Apr 15, 2025

TotalEnergies will provide gas to a power plant in the Dominican Republic for 15 years.


France's TotalEnergies has reached an agreement to supply 0.4 million tons of liquefied natural gas (LNG) each year to Energia Natural Dominicana (Enadom) for a future power plant, aligning with the Dominican Republic's goal to reduce dependence on fuel oil and coal.

The agreement will commence in mid-2027 and last for 15 years, with pricing tied to the U.S. Henry Hub benchmark, as stated by TotalEnergies.

The company noted that the Caribbean nation is a "natural outlet" for some of the U.S. LNG supply it plans to acquire, amounting to 15 million tons by 2030.

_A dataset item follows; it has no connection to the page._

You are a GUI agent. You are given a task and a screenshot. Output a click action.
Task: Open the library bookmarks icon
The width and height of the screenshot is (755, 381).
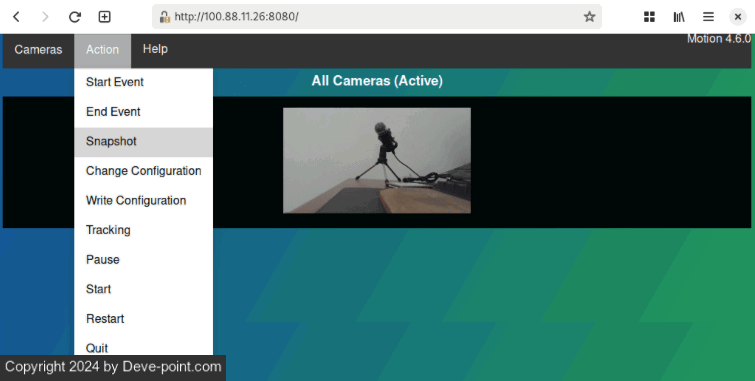[679, 17]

The Dominican Republic aims to boost its natural gas and renewable energy usage to comply with legal mandates for cutting carbon emissions by 2030, according to the International Energy Agency.

Enadom, a partnership between Energas and AES Dominicana, will utilize the LNG to power a 470-megawatt combined cycle plant currently being built, as per the statement.

TotalEnergies has intensified its efforts to secure LNG contracts with prices linked to the U.S. benchmark, most recently in India and Asia, enabling the company to adjust costs based on fluctuations in Henry Hub prices compared to other markets.